- Directed by: Axel von Ambesser
- Written by: Curth Flatow; Eckart Hachfeld [de];
- Produced by: Claus Hardt; Kurt Ulrich;
- Starring: Heinz Rühmann; Wera Frydtberg; Gert Fröbe;
- Cinematography: Erich Claunigk
- Edited by: Walter Boos
- Music by: Raimund Rosenberger
- Production company: Kurt Ulrich Filmproduktion
- Distributed by: Gloria Film
- Release date: 3 October 1958;
- Running time: 91 minutes
- Country: West Germany
- Language: German

= The Crammer =

1958 film

The Crammer (Der Pauker) is a 1958 West German comedy film directed by Axel von Ambesser and starring Heinz Rühmann, Wera Frydtberg and Gert Fröbe. It was shot at the Bavaria Studios in Munich. The film's sets were designed by the art directors Hans Berthel and Robert Stratil.

==Plot==
Germany in the mid-1950s: Dr. Seidel (Rühmann) is a successful teacher at a high school in a provincial town. Old fashioned and dutiful as he is, he takes on the challenge to teach a graduating class at a big city high school, when asked by the governmental school inspector. On arrival at his new working place he is hit by a student while trying to settle a quarrel among youngsters in the schoolyard. The beginning looks like an omen: his new class proves to be an unruly gang. While trying to establish discipline, Dr. Seidel makes himself quite unpopular; he even becomes the target of intimidation attempts by a former student (Löwitsch), who is now a gang leader with criminal ambitions. However Dr. Seidel is made of stern stuff and step by step wins the respect first of one student (Kraus), then of all others, and he learns to respect the students. In contrast, gang leader Engelmann loses his following.
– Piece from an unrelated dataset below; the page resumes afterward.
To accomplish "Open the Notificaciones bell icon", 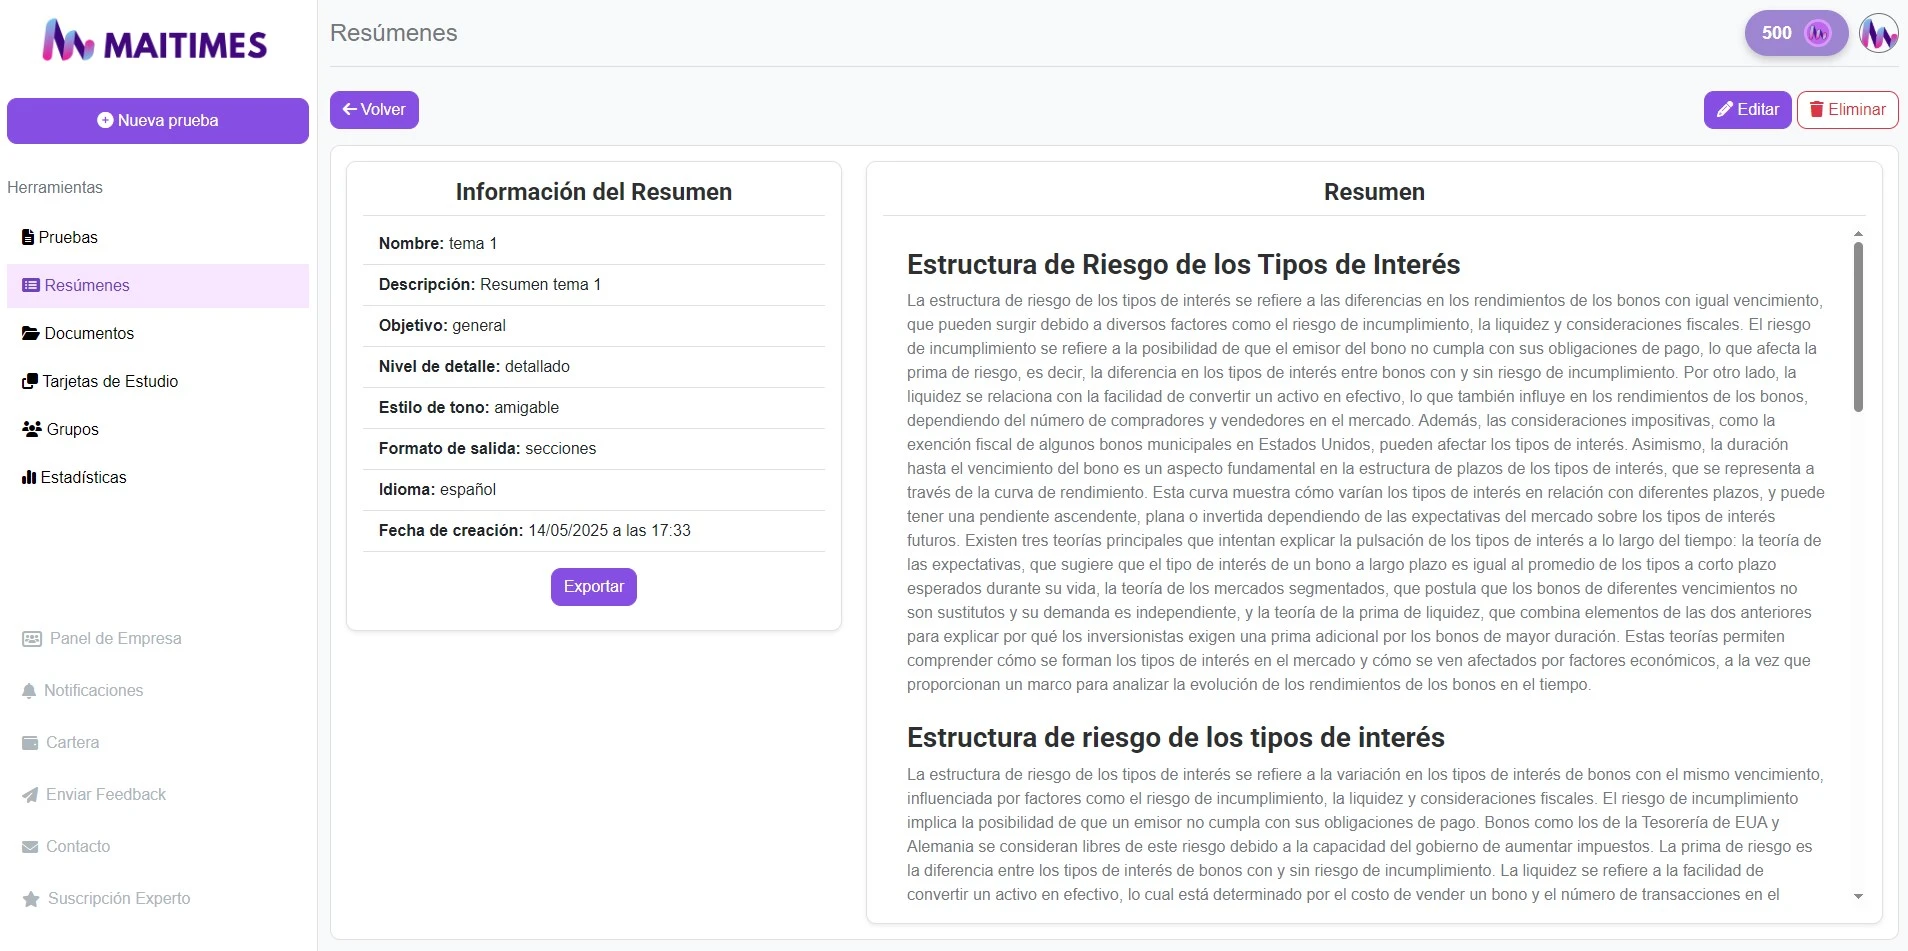I will tap(28, 690).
In a side story Dr. Seidel courts the older sister (Frydtberg) of a student but his advances are unsuccessful, so he falls back to a co-teacher (Löbel) living next door in the same boardinghouse. Another resident at the boardinghouse is a wrestler (Fröbe) who teaches him wrestling skills in exchange for literacy lessons.

== Cast ==
- Heinz Rühmann as Dr. Hermann Seidel
- Wera Frydtberg as Vera Bork
- Gert Fröbe as Freddy Blei
- Peter Kraus as Achim Bork
- Bruni Löbel as Frl. Selinski
- Ernst Fritz Fürbringer as School inspector Wagner
- Hans Leibelt as Headmaster Wiesbacher
- Franz-Otto Krüger as Headmaster Gaspari
- Klaus Löwitsch as Harry Engelmann
- Ernst Reinhold as Martin Rössler
- Michael Verhoeven as Peter Wieland
- Peter Vogel as Eduard Neureiter
- Axel Scholtz as Axel
- Hans Zander as Rudi Bär

==Bibliography==
- Reimer, Robert C. & Reimer, Carol J. The A to Z of German Cinema. Scarecrow Press, 2010.